Alors qu’autrefois les hommes et les femmes avaient des points de vue différents sur la planification familiale, aujourd’hui la majorité des couples partagent une même vision et avancent main dans la main, convaincus de l’importance de l’espacement des naissances. C’est notamment le cas de ces mères de famille et de leurs conjoints. De manière générale, ils aspirent tous à une vie de couple harmonieuse et stable.
« La planification familiale protège contre les grossesses non désirées et permet de mieux organiser le nombre d’enfants en fonction de nos capacités. Cela fait maintenant sept ans que j’y ai recours. Au début, j’utilisais les injections trimestrielles, puis j’ai opté plus tard pour l’implant au niveau du bras. Mon mari et moi avons pris cette décision ensemble, car avoir trop d’enfants alors que les moyens sont limités aurait des répercussions sur l’avenir de notre foyer et de nos enfants », témoigne Randriamirado Fenitriniaina Fifaliana, mère de famille de 28 ans, ayant deux enfants.

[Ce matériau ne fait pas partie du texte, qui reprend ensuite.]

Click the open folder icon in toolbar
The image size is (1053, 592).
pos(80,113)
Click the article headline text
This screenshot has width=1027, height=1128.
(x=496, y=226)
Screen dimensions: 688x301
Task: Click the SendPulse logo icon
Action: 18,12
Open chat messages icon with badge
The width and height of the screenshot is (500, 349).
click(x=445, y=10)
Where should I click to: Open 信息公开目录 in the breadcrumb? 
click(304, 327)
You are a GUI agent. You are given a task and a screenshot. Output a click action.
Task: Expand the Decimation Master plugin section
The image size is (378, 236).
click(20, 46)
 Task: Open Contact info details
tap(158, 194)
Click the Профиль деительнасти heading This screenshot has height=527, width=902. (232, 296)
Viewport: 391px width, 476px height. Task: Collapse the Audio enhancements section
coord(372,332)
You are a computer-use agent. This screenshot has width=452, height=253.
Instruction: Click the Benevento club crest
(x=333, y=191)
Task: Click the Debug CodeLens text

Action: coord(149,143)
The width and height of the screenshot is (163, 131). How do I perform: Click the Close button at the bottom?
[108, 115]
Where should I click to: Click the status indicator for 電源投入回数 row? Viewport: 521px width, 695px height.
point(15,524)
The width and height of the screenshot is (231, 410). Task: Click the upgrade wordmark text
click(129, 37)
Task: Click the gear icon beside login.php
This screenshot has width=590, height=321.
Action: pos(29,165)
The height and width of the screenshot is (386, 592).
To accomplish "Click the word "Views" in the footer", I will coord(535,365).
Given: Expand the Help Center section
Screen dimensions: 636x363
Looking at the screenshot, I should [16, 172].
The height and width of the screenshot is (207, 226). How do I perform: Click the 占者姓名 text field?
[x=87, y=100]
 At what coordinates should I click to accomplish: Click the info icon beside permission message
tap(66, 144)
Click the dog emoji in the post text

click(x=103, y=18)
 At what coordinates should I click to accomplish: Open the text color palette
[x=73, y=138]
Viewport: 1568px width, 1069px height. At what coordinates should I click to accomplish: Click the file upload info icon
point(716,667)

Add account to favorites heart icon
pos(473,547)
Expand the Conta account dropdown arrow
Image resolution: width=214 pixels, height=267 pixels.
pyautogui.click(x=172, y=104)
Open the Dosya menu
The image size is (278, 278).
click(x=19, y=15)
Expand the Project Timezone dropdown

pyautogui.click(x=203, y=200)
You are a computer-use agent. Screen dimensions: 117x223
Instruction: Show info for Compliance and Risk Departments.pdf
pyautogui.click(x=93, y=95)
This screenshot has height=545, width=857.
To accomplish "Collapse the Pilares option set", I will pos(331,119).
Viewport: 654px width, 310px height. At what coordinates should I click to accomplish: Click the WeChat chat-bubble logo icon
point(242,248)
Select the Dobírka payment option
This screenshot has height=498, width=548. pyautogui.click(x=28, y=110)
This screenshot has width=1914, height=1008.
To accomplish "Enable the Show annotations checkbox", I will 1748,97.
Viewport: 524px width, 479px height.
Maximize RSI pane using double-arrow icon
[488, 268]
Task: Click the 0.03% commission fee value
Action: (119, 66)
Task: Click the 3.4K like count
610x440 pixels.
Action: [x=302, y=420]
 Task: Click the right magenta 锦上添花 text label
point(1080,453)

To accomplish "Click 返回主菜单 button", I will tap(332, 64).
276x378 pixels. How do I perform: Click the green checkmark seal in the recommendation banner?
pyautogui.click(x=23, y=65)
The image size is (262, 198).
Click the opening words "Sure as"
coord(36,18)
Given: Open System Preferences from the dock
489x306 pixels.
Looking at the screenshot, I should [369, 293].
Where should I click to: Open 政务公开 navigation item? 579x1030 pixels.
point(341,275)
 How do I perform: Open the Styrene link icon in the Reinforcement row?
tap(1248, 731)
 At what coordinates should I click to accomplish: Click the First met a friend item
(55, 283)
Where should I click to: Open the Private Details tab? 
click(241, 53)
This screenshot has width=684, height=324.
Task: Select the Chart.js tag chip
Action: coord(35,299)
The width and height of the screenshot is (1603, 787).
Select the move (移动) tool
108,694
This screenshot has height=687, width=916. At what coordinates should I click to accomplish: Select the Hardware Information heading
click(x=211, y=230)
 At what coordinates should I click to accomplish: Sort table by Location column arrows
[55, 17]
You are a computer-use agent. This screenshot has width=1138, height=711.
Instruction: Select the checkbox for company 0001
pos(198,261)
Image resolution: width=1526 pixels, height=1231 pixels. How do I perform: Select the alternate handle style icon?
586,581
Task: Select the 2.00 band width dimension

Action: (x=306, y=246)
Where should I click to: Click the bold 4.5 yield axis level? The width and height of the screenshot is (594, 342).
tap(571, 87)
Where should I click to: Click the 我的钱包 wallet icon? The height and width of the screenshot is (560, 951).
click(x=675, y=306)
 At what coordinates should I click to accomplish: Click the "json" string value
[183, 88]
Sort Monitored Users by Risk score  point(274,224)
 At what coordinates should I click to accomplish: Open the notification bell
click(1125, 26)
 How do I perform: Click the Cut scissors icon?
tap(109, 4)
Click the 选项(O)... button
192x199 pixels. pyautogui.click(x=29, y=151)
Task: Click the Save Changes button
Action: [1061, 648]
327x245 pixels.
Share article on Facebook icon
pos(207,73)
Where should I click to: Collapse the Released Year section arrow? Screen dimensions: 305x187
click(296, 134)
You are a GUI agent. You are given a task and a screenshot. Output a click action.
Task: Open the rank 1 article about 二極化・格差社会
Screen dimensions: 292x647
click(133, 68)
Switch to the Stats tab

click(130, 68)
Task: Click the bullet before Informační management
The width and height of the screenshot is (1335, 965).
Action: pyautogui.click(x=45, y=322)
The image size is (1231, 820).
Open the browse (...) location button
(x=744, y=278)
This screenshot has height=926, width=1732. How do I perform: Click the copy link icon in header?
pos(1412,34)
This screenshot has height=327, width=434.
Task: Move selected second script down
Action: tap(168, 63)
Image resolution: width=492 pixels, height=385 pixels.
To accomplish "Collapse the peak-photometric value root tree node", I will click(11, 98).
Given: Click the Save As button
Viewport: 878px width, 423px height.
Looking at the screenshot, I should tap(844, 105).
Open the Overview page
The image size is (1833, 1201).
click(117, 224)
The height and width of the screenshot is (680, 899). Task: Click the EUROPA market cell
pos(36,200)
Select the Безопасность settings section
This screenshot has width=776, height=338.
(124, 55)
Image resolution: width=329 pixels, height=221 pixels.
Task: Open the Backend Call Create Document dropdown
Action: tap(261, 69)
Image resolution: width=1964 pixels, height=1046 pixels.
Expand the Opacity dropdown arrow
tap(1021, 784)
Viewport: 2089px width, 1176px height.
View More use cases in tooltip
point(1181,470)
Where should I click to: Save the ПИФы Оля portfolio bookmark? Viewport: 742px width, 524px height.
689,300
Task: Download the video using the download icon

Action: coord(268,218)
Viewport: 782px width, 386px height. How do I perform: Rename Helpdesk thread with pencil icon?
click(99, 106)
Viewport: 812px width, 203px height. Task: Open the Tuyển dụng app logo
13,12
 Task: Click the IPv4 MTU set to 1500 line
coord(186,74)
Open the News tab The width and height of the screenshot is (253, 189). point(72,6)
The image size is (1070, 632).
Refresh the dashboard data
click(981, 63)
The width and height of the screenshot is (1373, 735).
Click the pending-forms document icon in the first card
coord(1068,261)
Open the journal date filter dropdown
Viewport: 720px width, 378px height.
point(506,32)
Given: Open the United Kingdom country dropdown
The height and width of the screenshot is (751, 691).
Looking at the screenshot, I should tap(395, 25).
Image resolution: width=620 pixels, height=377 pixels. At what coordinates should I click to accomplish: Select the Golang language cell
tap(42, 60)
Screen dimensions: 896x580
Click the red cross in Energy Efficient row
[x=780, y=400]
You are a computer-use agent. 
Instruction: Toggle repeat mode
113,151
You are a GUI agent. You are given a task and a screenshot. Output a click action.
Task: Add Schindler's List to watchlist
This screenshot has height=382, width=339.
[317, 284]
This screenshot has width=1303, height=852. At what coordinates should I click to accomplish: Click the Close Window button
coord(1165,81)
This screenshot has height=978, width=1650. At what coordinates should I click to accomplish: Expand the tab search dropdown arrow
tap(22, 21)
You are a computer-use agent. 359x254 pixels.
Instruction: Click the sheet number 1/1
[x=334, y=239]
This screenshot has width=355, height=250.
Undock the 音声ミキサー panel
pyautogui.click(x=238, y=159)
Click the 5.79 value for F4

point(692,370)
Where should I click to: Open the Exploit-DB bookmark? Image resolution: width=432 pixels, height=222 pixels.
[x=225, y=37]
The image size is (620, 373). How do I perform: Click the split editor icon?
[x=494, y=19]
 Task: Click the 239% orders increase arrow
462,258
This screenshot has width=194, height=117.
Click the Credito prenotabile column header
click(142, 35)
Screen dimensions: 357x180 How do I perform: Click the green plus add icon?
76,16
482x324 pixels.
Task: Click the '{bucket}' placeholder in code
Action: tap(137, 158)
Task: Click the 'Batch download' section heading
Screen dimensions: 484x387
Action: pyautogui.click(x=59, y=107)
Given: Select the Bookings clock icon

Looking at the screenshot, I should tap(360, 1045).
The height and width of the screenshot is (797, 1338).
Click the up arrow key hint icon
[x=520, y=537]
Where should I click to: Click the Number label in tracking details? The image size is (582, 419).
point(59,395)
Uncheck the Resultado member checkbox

Un avis similaire est également partagé par Mandimbiarinoro Felaniaina, mère de famille de 35 ans et également mère de deux enfants. Selon elle, la crainte de grossesses rapprochées a poussé son couple à adopter la planification familiale. En effet, elle explique que ses règles sont revenues seulement un mois après la naissance de son premier enfant, ce qui les a conduits à prendre cette décision. Par ailleurs, la planification familiale constitue aussi une garantie pour l’amélioration de la situation financière du ménage. « Une femme peut travailler et gagner sa vie sereinement lorsqu’elle n’est pas constamment enceinte ou confinée à la maison pour s’occuper des enfants », souligne-t-elle. D’après son témoignage, cela fait huit ans qu’elle pratique la planification familiale, en utilisant exclusivement la pilule.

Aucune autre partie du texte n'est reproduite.